Item position entries:
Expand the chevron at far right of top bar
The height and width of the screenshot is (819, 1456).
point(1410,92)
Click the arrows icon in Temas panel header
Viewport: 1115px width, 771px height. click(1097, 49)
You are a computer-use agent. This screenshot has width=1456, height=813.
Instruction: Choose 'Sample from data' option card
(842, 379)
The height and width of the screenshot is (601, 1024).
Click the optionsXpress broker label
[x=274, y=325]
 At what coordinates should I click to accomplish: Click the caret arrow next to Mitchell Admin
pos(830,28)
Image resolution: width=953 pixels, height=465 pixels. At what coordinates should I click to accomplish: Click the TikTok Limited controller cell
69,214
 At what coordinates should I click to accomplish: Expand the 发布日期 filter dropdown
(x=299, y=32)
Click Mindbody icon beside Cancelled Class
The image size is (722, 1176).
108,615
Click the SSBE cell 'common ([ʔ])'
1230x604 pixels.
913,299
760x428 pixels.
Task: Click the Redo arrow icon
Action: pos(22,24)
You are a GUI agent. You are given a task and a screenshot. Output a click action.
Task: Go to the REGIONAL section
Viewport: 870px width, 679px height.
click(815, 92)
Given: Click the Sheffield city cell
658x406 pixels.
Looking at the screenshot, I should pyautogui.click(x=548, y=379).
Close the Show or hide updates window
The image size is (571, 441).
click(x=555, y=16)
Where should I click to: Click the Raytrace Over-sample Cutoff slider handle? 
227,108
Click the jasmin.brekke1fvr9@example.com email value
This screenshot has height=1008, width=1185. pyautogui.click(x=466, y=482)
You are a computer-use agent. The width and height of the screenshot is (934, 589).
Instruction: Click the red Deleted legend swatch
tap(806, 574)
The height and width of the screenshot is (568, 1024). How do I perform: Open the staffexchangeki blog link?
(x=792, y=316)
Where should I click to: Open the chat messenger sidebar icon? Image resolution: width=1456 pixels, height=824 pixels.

▶ WHAT THE EXERCISE ASKS: Reproduce, word for word, the entries starting with the line that contains "Click the arrows icon in Temas panel header" and going on through the line that contains "[x=274, y=325]".

▶ COMPLETED EXERCISE:
Click the arrows icon in Temas panel header
Viewport: 1115px width, 771px height. click(1097, 49)
You are a computer-use agent. This screenshot has width=1456, height=813.
Instruction: Choose 'Sample from data' option card
(842, 379)
The height and width of the screenshot is (601, 1024).
Click the optionsXpress broker label
[x=274, y=325]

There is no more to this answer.